» **What the task requires**
From the line that holds "Open the Data Movement tab" down to the last line of the listing below, transcribe exactly and only those lines. Leave pictures out.

» **Materials provided**
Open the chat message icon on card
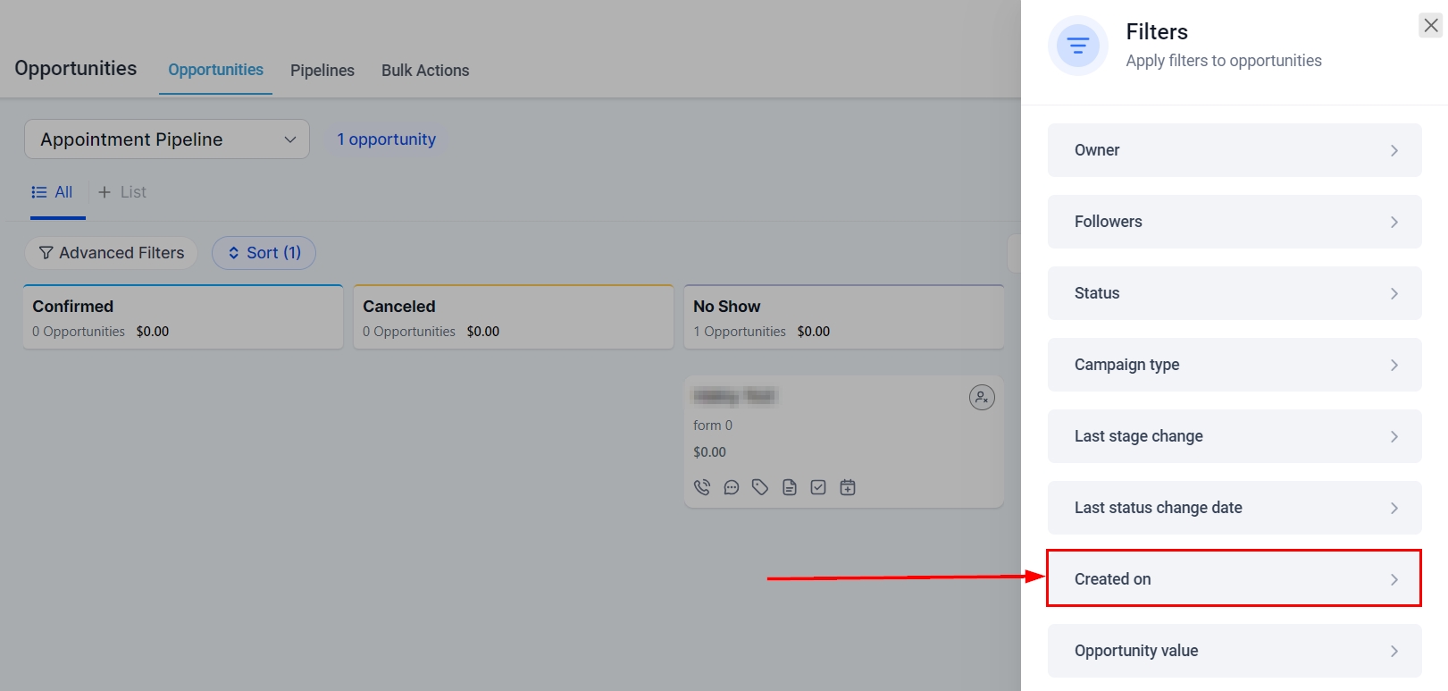 point(732,487)
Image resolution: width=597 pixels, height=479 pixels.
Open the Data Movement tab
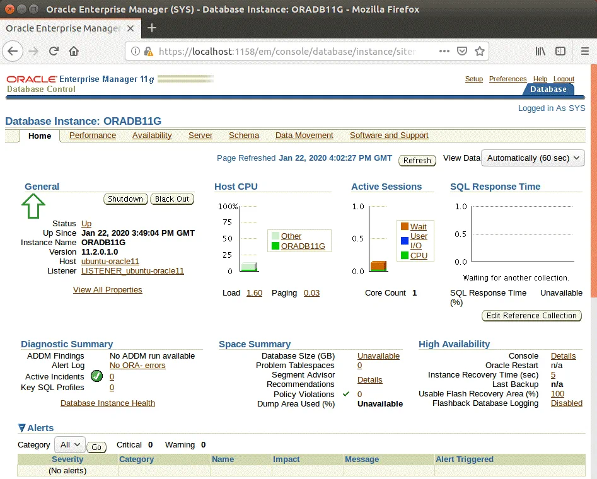pos(304,136)
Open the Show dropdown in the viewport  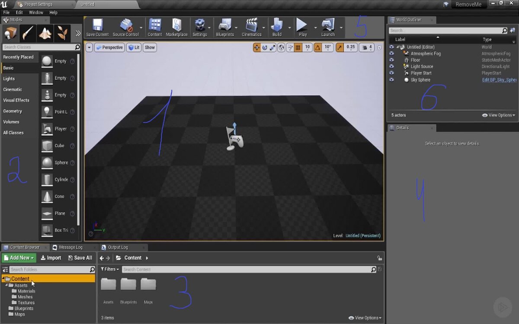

» **Written solution**
Open the Data Movement tab
pos(304,136)
Open the Show dropdown in the viewport  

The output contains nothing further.